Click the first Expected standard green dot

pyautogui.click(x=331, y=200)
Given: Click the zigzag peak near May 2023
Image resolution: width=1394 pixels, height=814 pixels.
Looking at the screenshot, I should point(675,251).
· · ·
EXERCISE:
The answer must be the line containing "Image resolution: width=1394" and every line after it through the end of the records, repeated exactly.

EXPECTED ANSWER:
Image resolution: width=1394 pixels, height=814 pixels.
Looking at the screenshot, I should point(675,251).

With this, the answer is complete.